Western Massachusetts

  • $11,250 to Amherst Media for A House Built by Hope: A Story of Compassion, Resilience and Religious Freedom”, a project to distribute a short documentary and create a second short film aimed at high schools and focused on how people helped each other during and after the holocaust. 
  • $9,988 to Smithsonian Affiliations/Smithsonian Institution for “Sparking Innovation through the Humanities” for Springfield 1st graders to create a take-home story and activity booklet on invention as a creative process and as local history, with teacher training to use in the classroom for all of Springfield’s first graders when they take a field trip to the Springfield Museums.
  • $9,040 to the Pioneer Valley History Network in Belchertown for “Revolution Happened Here: Our Towns in the American Revolution” to collaborate with local historical societies on a website highlighting items in their collections that reveal diverse, on-the-ground stories of the American Revolution in the Connecticut River Valley.
  • $13,706 to the Karuna Center for Peacebuilding in Amherst for “Erasure and Restoration: An Exploration of Past and Present in the ‘Kwinitekw’ River Valley’s Indigenous Communities”, a community dialog and lecture series on the past, present, and future of Indigenous communities in the Valley.

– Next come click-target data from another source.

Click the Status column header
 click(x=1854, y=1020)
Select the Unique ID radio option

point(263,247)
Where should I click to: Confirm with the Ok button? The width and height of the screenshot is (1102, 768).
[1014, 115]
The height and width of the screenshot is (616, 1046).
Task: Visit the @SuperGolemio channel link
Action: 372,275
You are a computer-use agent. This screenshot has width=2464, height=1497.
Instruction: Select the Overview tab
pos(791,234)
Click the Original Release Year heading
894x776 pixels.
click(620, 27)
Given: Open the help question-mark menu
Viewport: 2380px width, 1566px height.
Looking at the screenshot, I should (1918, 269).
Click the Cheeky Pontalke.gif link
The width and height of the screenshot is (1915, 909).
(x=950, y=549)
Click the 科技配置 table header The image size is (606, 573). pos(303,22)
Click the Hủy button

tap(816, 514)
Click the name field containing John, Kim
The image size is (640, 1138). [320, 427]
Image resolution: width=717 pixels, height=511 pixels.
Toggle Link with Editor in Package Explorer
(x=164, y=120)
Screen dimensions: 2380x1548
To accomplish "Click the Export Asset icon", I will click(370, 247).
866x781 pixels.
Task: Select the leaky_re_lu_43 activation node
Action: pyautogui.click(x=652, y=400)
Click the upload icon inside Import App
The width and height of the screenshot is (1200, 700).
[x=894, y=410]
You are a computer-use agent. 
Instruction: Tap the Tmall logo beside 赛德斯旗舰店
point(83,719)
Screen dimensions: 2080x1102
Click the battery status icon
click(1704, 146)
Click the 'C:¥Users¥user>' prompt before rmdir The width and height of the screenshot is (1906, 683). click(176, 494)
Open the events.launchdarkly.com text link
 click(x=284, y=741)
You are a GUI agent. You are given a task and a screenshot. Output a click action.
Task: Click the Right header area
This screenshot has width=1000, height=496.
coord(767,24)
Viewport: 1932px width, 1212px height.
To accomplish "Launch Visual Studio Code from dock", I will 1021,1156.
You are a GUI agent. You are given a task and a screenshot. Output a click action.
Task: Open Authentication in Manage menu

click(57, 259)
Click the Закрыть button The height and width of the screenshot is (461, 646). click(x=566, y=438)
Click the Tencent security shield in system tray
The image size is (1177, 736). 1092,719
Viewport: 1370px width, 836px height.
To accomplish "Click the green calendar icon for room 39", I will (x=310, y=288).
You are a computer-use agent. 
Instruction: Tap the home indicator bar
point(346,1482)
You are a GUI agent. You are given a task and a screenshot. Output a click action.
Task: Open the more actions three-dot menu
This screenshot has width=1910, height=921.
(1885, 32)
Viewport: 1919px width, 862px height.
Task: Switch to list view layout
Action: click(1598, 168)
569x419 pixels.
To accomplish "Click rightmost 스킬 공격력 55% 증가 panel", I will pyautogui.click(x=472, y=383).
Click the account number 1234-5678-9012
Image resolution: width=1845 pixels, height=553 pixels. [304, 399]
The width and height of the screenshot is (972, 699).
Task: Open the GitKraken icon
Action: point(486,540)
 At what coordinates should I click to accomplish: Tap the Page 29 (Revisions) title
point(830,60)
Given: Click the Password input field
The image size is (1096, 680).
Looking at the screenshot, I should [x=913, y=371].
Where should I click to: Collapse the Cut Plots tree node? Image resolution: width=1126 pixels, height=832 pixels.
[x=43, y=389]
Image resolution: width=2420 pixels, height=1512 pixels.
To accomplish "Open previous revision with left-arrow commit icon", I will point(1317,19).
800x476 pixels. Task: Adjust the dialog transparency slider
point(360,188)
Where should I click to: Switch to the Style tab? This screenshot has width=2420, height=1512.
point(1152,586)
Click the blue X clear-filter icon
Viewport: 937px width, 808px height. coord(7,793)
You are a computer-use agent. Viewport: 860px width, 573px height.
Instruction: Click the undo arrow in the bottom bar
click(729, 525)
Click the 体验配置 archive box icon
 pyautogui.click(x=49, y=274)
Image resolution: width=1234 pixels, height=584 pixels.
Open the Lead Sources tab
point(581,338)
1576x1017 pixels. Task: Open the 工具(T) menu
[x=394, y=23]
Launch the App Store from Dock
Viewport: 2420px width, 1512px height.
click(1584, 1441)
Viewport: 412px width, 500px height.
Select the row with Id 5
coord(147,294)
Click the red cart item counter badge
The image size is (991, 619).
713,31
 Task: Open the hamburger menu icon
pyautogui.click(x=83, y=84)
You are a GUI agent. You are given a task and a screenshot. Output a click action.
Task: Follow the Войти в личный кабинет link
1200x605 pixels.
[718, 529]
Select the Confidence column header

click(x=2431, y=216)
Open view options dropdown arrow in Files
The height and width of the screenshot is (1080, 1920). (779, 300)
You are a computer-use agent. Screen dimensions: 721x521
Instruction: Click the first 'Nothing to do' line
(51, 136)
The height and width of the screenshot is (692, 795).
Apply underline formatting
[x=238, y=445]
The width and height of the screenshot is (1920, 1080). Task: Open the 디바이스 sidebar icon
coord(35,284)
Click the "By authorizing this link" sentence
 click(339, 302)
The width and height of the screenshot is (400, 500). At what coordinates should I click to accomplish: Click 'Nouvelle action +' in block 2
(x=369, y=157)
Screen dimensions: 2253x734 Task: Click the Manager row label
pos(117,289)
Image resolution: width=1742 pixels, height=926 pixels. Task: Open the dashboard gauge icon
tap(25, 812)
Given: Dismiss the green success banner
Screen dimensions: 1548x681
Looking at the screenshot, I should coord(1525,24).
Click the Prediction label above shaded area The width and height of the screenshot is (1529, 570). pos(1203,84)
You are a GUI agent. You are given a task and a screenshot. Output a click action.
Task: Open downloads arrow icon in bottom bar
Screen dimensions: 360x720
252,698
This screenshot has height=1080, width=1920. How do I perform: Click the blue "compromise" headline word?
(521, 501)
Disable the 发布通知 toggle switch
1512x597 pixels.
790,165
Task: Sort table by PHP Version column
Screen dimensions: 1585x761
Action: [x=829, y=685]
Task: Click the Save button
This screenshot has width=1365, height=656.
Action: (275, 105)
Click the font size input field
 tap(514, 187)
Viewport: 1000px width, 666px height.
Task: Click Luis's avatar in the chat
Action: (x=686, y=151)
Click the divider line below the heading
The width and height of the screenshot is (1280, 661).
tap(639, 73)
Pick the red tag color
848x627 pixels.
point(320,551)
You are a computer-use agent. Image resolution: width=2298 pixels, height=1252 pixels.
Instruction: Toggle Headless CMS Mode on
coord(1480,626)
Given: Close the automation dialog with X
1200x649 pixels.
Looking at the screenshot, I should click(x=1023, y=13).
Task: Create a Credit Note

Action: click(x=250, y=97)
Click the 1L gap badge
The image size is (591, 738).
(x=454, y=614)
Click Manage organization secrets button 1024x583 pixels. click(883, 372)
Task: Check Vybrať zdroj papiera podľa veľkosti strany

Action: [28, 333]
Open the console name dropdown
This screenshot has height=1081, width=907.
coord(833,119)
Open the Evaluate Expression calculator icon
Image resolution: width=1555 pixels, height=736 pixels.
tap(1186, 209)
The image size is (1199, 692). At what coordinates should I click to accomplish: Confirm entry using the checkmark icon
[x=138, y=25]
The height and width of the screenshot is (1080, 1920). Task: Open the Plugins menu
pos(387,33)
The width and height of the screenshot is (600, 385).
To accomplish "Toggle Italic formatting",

  • $10,790 to Poetry Beyond Walls, Hampden County Sherriff’s Department in Ludlow, to support weekly classes on poetry for male inmates preparing to reenter society. Participants will discuss poems and write their own, becoming well-versed in a literary form that will complement their work on how to deal with common uncertainties about reentrance.
  • $15,000 to University of Massachusetts, Amherst for “Question Everything: A Summer Philosophy Program”, a free, two-week summer residential program 14 underserved high school students from Holyoke and Springfield, using philosophy to think through the theme of identity and diversity.
  • $15,000 to Insight Productions, Marlboro, VT- with a focus on the 5 Colleges for “Something to Talk About: Five Schools Speak Out about Free Speech”, a pre-production film project to create an 8-10 minute trailer for a feature documentary about free speech on college campuses today.